- (Photo: Reuters)
The House of Representatives will vote Friday on whether or not it will extend the College Cost Reduction and Access Act which was passed in 2007, and fixes loan rates at 3.4 percent.
If Congress fails to extend the 2007 act, student borrowers could face interest rates that are double the current rates being offered. It is important to note, however, that not all student borrowers will be affected by the change.
If the act is not extended, outstanding loans will not be affected. Student who will be affected by the vote are those who are applying for new loans and considering taking out a federal Subsidized Stafford loan- other federal loans will not be affected.
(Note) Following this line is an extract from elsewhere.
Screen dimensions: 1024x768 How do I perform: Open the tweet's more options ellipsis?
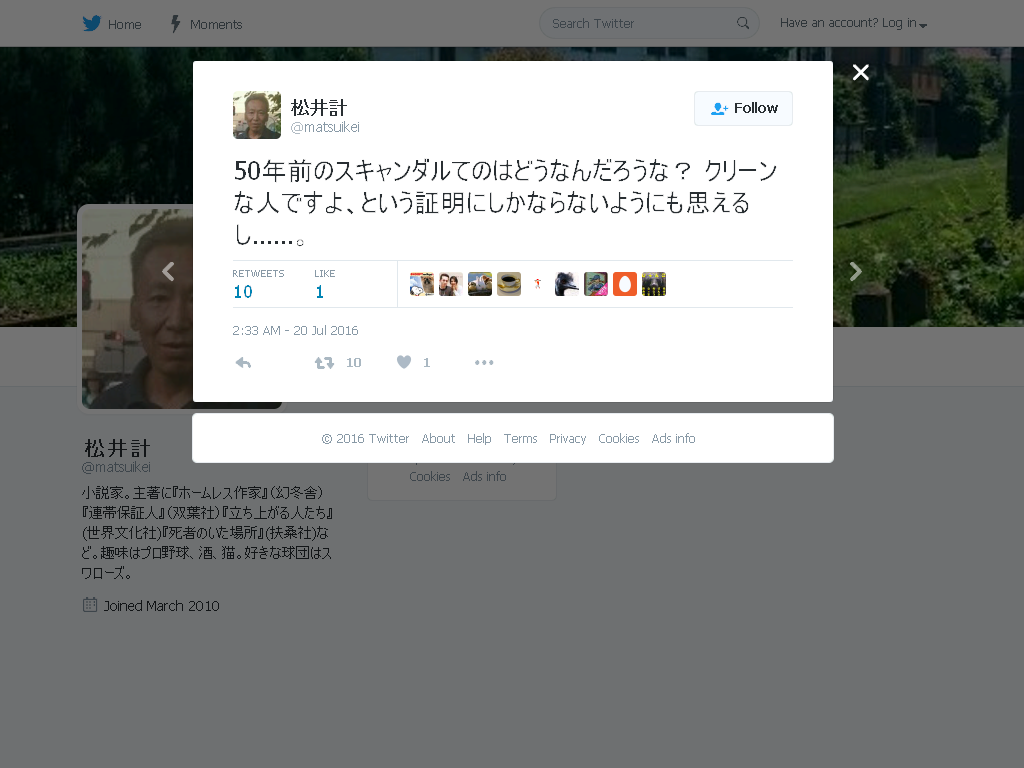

Subsidized Stafford loans are typically made available to those students whose families fall into a lower income bracket. Students attempting to attend a more expensive university which places a large gap between their parent's income and the cost of tuition may also qualify.
According to President Obama, the increased interest rate on the loans would equate to the total of an additional $1,000 a year and could affect over 7 million students. Jason Delisle of the New American foundation, which focuses on next wave policy issues, said during an NPR interview that the amount is actually quite small when considered on a month to month basis. He suggested that the extension of the act was a "poorly targeted subsidy" because it translates to only $9 a month.
Delisle also suggested that the conversations surrounding the renewal of the act were "irresponsible" because the extension would only last for one year and would cost the government $6 billion.
As part of his campaign however, Obama has recently been trying to reach out to America's youth. His stance on student loans could drastically affect the impression that he makes on those concerned with student debt.